DDBJ Data Analysis Challenge 2016

Date	Content
Jun 27, 2016	Start Accepting Applications: NIG Supercomputer System application NIG Supercomputer System OSS Installation request
Jul 6, 2016	Start Date
Aug 21, 2016	Deadline for Applications: NIG Supercomputer System application NIG Supercomputer System OSS Installation request
Aug 31, 2016	End Date
Sep 30, 2016	Result

Challenge Task

DNA Data Bank of Japan (DDBJ) supports a big data resource called by DDBJ Sequence Read Archive (DDBJ SRA), which contains DNA sequences genearated from high-throughput DNA sequencers. The secondary analytical database, ChIP-Atlas database (Dr.Oki of Kyushu Univ.) provides the annotation data of chromatin feature regions on genome sequences.

THE PROBLEM
Copy the DDBJ Data Analysis Challenge 2016 text above word for word, from its title to its last sentence.

GIVEN DATA
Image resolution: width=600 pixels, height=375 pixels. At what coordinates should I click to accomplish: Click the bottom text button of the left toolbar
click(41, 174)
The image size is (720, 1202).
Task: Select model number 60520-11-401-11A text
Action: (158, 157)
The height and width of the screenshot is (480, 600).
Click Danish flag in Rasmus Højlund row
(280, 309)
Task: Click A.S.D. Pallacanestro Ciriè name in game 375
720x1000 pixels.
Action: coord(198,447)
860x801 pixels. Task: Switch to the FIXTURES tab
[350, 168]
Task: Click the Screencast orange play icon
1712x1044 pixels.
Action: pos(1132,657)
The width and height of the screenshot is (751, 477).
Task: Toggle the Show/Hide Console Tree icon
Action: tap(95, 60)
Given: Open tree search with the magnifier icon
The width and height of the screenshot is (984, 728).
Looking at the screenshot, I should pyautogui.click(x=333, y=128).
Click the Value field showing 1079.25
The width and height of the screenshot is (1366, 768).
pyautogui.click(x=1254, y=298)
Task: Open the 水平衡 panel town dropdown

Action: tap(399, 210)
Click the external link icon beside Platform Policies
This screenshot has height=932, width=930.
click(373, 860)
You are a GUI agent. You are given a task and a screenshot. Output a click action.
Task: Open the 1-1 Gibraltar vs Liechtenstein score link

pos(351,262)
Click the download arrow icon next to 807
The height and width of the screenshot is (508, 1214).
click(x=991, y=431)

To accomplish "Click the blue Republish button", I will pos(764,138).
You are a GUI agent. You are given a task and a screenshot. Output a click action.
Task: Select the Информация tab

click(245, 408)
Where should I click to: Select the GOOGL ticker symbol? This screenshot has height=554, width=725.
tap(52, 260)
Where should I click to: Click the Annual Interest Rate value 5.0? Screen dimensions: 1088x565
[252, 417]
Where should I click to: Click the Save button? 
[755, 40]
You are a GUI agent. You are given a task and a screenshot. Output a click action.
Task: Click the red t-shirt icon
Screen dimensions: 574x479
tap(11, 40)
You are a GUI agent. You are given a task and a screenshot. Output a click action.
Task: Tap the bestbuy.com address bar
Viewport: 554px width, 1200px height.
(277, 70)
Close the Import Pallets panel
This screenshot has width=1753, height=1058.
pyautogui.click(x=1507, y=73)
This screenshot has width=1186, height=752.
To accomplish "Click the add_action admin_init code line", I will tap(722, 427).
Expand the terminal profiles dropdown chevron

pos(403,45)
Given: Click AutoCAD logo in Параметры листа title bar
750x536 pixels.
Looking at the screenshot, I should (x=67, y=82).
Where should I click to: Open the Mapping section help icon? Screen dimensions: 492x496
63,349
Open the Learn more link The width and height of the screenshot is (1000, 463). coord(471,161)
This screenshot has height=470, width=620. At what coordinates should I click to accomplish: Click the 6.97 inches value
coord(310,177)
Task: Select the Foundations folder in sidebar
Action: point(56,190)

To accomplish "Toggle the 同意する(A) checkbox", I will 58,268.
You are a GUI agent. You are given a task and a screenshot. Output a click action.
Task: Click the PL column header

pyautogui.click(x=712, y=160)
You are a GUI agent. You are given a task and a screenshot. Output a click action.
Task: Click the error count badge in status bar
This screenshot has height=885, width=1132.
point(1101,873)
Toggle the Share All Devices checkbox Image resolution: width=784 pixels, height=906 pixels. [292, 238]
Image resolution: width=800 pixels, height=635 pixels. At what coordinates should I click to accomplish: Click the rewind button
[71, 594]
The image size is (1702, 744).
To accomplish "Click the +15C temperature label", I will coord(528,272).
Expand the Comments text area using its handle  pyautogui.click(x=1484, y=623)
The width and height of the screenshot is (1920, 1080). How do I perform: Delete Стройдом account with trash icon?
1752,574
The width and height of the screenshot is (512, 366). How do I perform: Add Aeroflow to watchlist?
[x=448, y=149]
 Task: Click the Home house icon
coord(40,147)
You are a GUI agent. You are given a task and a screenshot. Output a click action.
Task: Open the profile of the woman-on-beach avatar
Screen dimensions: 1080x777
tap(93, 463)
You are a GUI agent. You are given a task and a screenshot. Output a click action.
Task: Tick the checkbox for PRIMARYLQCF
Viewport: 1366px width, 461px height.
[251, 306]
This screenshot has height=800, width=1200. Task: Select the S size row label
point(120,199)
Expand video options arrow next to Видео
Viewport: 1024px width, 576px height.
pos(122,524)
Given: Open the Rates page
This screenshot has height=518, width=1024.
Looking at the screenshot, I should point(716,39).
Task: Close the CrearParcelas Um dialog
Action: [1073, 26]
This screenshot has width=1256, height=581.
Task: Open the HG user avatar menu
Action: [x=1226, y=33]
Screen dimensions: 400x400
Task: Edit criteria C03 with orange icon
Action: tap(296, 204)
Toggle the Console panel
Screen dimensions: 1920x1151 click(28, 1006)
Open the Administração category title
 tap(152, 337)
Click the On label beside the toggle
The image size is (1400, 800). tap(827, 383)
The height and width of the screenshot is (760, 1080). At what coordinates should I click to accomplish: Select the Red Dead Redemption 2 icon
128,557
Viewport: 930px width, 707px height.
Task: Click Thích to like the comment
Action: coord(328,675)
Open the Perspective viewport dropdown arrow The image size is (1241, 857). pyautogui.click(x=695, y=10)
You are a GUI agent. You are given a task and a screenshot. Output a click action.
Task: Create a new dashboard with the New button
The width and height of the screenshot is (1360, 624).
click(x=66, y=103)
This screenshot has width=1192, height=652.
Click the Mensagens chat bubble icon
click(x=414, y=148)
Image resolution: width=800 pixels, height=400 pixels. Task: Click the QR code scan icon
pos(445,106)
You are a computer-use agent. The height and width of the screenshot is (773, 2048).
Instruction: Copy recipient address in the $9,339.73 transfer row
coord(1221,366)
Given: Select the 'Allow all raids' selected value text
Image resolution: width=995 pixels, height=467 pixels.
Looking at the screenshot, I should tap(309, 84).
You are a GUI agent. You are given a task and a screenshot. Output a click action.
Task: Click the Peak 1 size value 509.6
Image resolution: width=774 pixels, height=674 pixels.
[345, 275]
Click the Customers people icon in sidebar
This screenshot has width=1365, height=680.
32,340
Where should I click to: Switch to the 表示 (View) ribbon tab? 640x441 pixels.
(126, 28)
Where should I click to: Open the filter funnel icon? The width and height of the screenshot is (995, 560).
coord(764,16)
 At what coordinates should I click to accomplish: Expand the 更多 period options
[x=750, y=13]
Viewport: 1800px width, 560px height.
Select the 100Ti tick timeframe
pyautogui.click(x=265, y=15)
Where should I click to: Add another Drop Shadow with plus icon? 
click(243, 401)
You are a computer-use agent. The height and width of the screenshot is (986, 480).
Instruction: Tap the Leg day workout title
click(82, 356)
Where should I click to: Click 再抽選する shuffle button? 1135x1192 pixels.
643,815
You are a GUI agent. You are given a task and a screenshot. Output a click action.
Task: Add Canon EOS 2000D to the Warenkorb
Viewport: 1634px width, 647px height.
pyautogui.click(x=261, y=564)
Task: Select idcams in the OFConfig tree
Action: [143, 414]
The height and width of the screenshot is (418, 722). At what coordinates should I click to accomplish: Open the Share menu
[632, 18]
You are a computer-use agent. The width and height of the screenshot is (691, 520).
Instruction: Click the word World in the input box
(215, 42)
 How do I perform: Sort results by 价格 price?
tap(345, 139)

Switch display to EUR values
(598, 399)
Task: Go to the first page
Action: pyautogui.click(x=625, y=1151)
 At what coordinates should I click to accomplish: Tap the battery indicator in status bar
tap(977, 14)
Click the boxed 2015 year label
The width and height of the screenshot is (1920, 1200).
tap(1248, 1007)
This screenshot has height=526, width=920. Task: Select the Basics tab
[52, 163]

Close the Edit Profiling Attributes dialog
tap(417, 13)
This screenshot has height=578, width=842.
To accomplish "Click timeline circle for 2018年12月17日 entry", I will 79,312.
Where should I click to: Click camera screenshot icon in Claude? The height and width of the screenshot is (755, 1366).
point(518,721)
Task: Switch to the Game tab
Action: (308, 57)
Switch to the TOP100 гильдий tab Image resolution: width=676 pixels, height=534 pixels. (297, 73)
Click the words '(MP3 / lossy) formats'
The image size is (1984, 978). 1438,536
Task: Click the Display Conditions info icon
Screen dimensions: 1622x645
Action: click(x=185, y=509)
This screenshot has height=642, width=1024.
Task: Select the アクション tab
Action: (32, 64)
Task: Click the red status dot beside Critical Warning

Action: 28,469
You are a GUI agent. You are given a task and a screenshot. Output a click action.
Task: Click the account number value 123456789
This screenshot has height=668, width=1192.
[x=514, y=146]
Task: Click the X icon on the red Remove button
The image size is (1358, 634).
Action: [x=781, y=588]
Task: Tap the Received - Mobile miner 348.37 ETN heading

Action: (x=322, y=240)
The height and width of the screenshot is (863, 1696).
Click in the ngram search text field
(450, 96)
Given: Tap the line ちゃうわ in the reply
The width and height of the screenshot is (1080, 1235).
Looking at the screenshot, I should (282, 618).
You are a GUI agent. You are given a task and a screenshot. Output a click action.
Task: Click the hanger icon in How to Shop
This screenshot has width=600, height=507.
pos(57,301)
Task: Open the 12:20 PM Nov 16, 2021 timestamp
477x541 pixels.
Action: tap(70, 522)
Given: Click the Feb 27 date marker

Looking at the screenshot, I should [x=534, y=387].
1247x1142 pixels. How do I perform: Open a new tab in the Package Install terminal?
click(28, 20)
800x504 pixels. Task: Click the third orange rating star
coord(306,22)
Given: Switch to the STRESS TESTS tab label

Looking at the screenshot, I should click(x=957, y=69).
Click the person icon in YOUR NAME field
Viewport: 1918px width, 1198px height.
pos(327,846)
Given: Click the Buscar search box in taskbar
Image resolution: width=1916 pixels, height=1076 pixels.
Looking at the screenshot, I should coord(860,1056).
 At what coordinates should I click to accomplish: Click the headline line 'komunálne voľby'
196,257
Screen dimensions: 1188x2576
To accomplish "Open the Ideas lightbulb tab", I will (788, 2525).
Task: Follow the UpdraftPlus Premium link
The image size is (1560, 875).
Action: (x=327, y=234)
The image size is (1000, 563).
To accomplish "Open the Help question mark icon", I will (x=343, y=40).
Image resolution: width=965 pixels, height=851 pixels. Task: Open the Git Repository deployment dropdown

REPLY
DDBJ Data Analysis Challenge 2016

Date	Content
Jun 27, 2016	Start Accepting Applications: NIG Supercomputer System application NIG Supercomputer System OSS Installation request
Jul 6, 2016	Start Date
Aug 21, 2016	Deadline for Applications: NIG Supercomputer System application NIG Supercomputer System OSS Installation request
Aug 31, 2016	End Date
Sep 30, 2016	Result

Challenge Task

DNA Data Bank of Japan (DDBJ) supports a big data resource called by DDBJ Sequence Read Archive (DDBJ SRA), which contains DNA sequences genearated from high-throughput DNA sequencers. The secondary analytical database, ChIP-Atlas database (Dr.Oki of Kyushu Univ.) provides the annotation data of chromatin feature regions on genome sequences.